(Beginning of Data excerpts)

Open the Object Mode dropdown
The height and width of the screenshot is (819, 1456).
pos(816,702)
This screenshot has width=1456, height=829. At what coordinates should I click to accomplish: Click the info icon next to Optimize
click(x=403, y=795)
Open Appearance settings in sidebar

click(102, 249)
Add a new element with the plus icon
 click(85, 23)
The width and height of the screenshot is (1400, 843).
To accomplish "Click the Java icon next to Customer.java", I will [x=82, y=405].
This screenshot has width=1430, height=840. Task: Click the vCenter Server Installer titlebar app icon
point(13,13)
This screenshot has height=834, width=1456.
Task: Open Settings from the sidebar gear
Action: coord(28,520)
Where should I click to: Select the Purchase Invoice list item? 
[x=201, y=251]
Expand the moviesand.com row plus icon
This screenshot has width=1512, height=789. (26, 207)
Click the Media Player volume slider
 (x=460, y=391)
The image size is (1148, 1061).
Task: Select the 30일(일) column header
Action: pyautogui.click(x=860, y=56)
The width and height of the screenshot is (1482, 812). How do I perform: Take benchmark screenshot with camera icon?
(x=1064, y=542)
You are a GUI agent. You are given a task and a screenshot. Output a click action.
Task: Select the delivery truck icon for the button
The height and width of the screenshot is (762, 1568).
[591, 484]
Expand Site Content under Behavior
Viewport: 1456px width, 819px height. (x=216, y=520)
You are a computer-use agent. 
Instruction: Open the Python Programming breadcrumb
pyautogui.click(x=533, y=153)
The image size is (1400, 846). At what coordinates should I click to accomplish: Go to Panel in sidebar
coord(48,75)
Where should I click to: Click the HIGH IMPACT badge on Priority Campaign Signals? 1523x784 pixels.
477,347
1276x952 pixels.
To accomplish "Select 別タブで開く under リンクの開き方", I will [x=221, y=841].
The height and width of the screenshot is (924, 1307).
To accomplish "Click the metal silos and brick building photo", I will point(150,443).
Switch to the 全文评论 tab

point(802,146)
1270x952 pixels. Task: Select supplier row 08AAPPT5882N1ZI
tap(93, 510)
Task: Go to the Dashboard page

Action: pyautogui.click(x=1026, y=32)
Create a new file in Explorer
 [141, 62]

(End of Data excerpts)

*Required work*. Reproduce the lines from the one with "Task: Go to the Dashboard page" to the end of the data exactly, leaving out every earlier line.

*Your response*.
Task: Go to the Dashboard page

Action: pyautogui.click(x=1026, y=32)
Create a new file in Explorer
 [141, 62]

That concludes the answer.